The album was yet another sleeper hit, further reinforcing Townes Van Zandt’s reputation for songwriting craftsmanship and raw, emotive vocal performances. Significantly, though, it featured a few new compositions.
The bulk of the songs had in fact been written years before. This perhaps indicates a sense of burnout that Townes was experiencing at the time. No doubt exacerbated by his drug use. He would not record another album for nine whole years.
However, throughout the 1980s, his career experienced a pronounced up-turn thanks to a number of highly successful cover versions of his songs by other artists. This is the closest Townes ever came to mainstream success. Emmylou Harris and Don Williams recorded “If I Needed You” in 1981, taking it to number three in the country charts.
Then in 1983 country music legends Willie Nelson and Merle Haggard recorded “Pancho and Lefty” as a duet that went all the way to number one.
Throughout the ’80s, Townes toured less and less frequently. His drug abuse and alcoholism had taken a toll on his vocal abilities. He spent much of his time simply living off the residuals he was making from the other artists who covered his songs.
He did, however, make one or two TV appearances. This exposed his music to new audiences and helped to sustain his legend.

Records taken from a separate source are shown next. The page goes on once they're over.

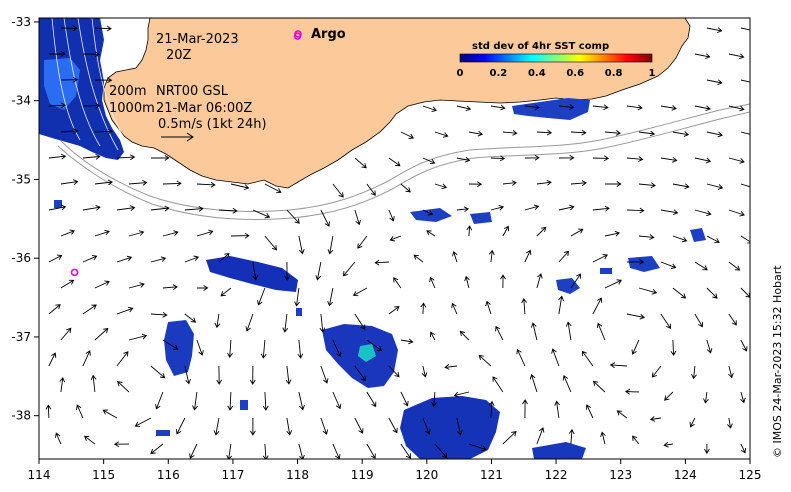 This screenshot has width=791, height=492. What do you see at coordinates (499, 74) in the screenshot?
I see `colorbar-tick-label: 0.2` at bounding box center [499, 74].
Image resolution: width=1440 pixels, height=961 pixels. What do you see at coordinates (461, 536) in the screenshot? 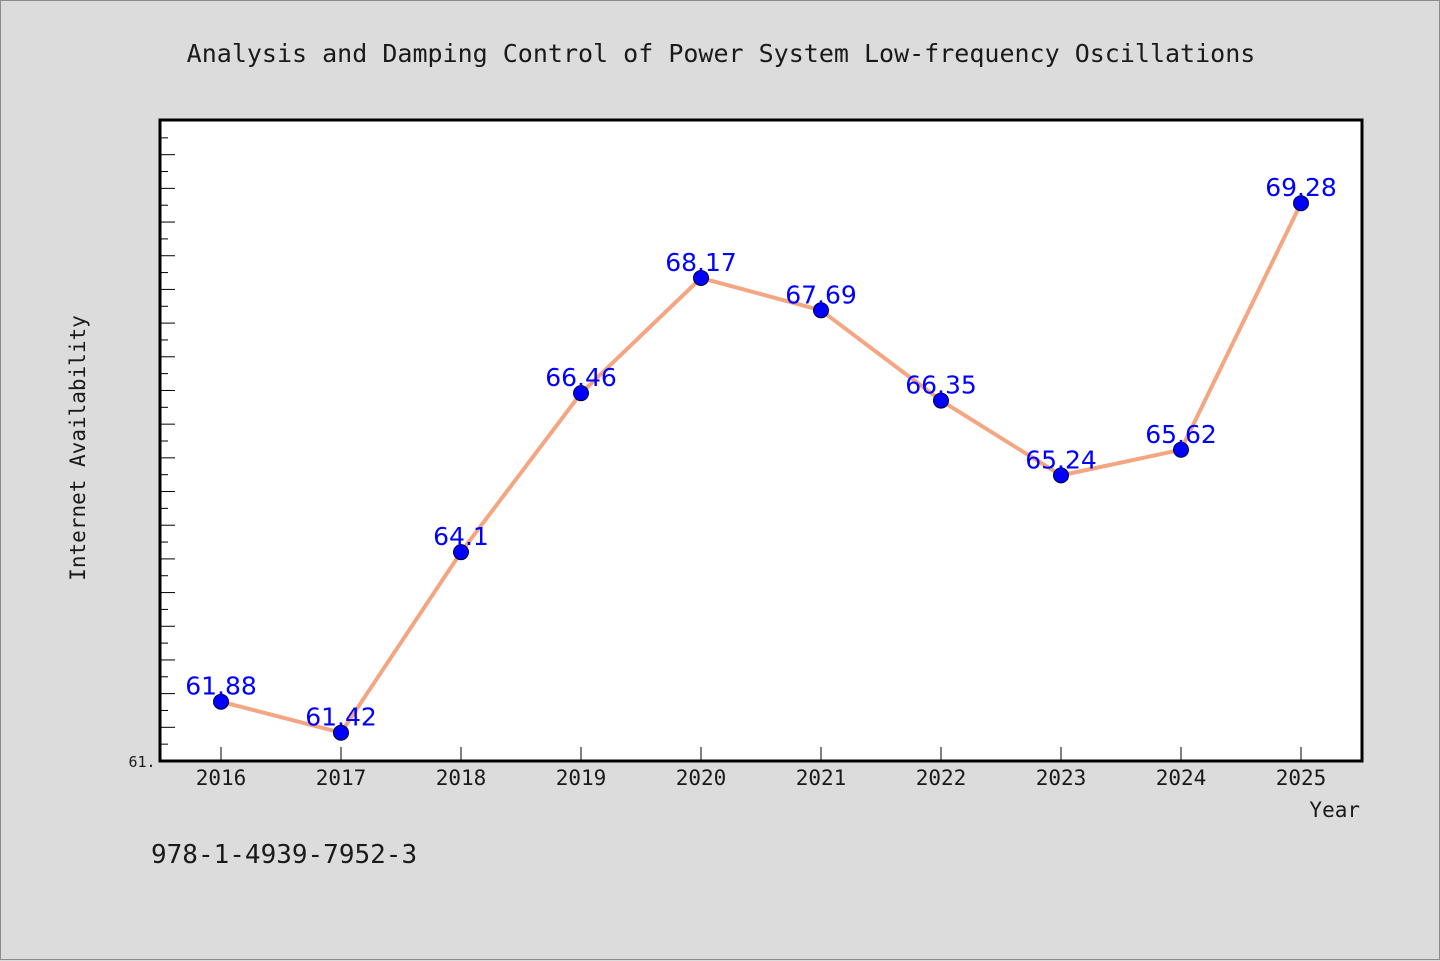
I see `data-label: 64.1` at bounding box center [461, 536].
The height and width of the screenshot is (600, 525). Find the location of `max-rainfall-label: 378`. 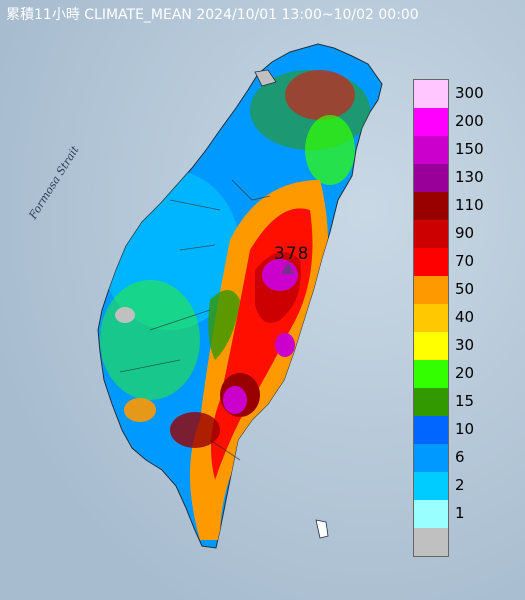

max-rainfall-label: 378 is located at coordinates (292, 254).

His domestic situation settled down considerably, with his third wife Jeanene giving birth to a son, Will.
But he did record an album in 1987, titled At My Window. Again, this featured a lot of off-cuts from previous albums that Townes Van Zandt re-recorded. But, all the same, the album was met with dazzling critical plaudits and frequent comparisons with another fabled journeyman songsmith, Hank Williams.
In his performing and in himself, Townes seemed more laid-back these days. His drug abuse had dwindled and he seemed happy. He was however still a practicing alcoholic. The longest period of sobriety he ever enjoyed took place over about a year between 1989 and 1990. But when he lapsed again, it was clear that he was on a path to self-destruction like so many tortured artists before him.

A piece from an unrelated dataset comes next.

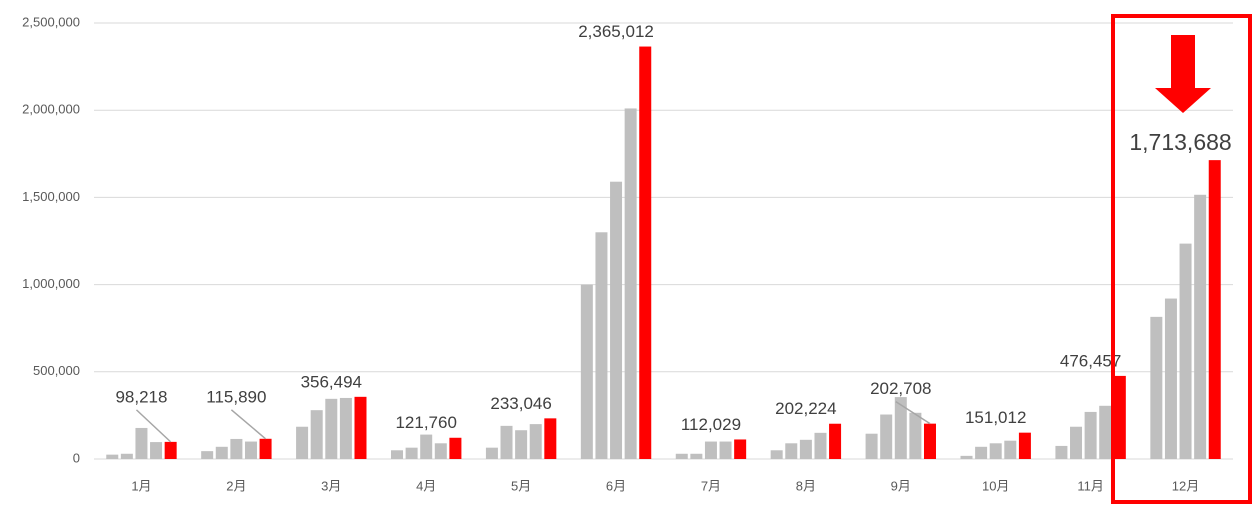 Image resolution: width=1255 pixels, height=505 pixels. What do you see at coordinates (996, 486) in the screenshot?
I see `x-tick-label: 10月` at bounding box center [996, 486].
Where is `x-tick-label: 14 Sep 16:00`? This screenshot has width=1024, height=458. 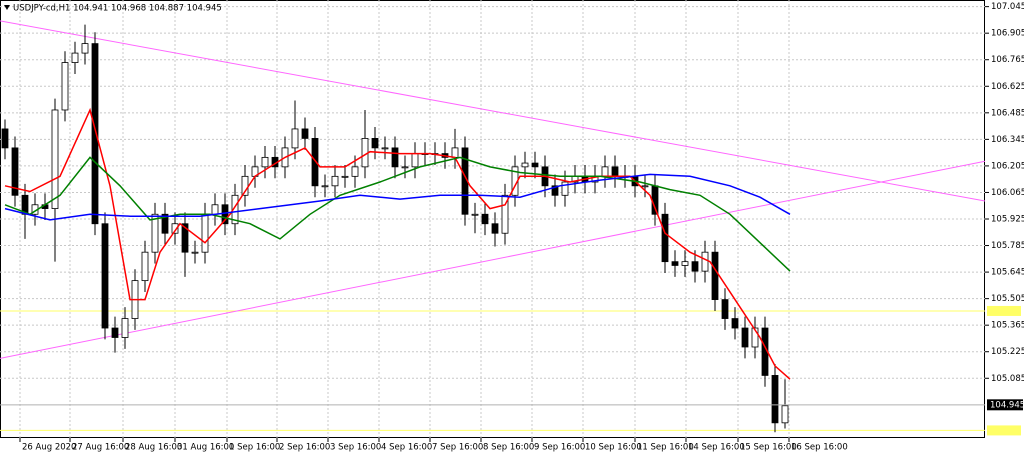 x-tick-label: 14 Sep 16:00 is located at coordinates (716, 448).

By the early ’90s, Townes’s friends and admirers noted how frail he had become. This was the long-term impact of his lifetime of substance abuse. An attempt to detox in 1994 got nowhere. In that same year, he recorded what was to be his swan song: No Deeper Blue.
Embed from Getty ImagesThis was an album recorded and produced in Ireland by Phillip Donnelly, who had played guitar on Flyin’ Shoes way back in ’78. Interestingly, all fourteen songs were original compositions and represented Townes’s last great bout of creative work. His lyrics are by turns sweetly nostalgic and harrowingly dark. They are a poignant summation of what Townes’s life had by then become.

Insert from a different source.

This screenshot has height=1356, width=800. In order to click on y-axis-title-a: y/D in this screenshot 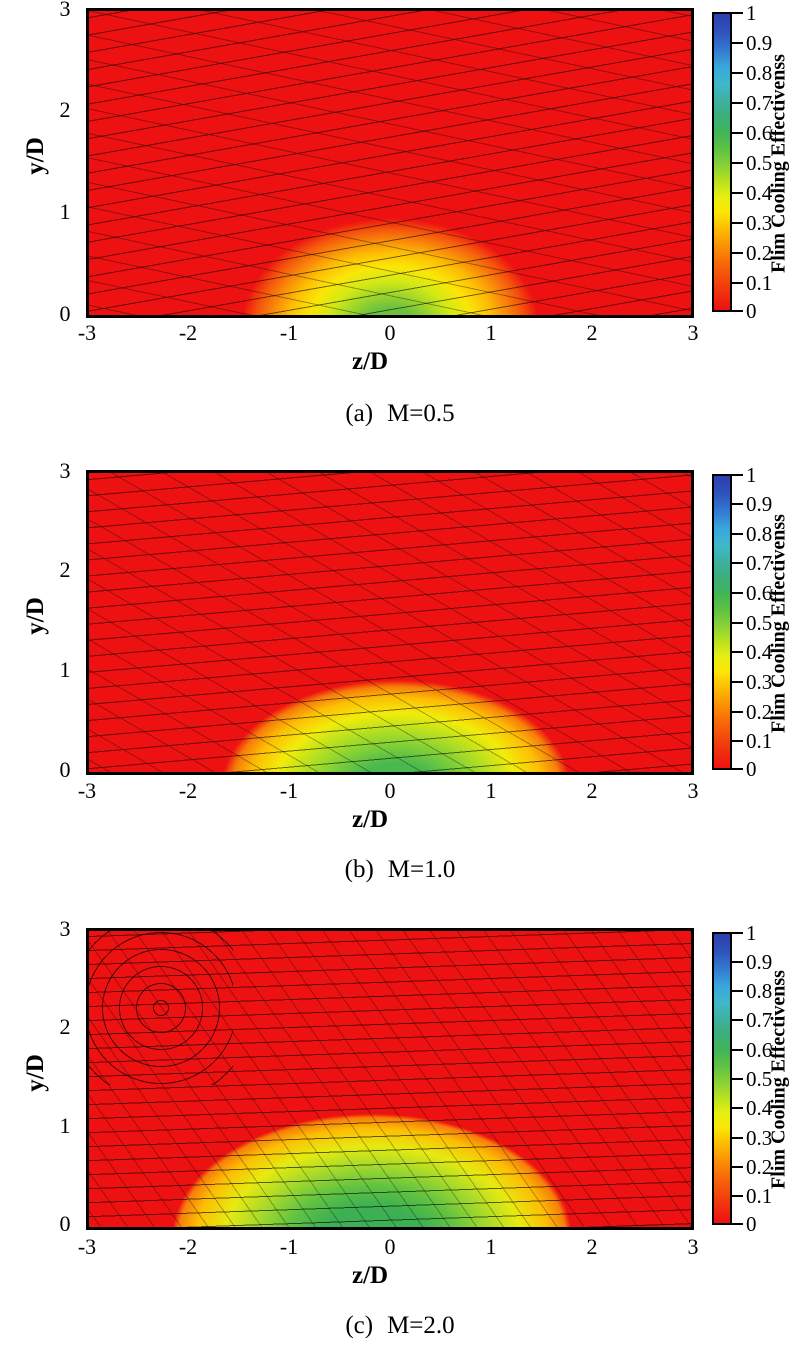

A few days before Christmas of 1996, Townes suffered a fall at his home, injuring his hip. This left him in tremendous pain and unable to move. But he refused to go to a hospital for eight full days. Jeanene made one last attempt to get him to detox, though doctors advised that he would be better off attempting it under medical supervision.
All the same, Jeanene checked Townes out of the hospital and drove him home. He drunk a flask of vodka to ward off the delirium tremens. This restored him to lucidity and turned him back into his affable self. But it wasn’t to last.
That night, New Year’s Eve, he fell asleep in bed at home and lapsed into a coma. In spite of Jeanene’s efforts to perform CPR, he died in his sleep in the early hours of January 1st, 1997. He was 52 years old.
Townes Van Zandt’s death was met with an outpouring of grief from the music community. In spite of his flaws, he has left behind him a remarkable legacy. He was a genius and a legend in his own time.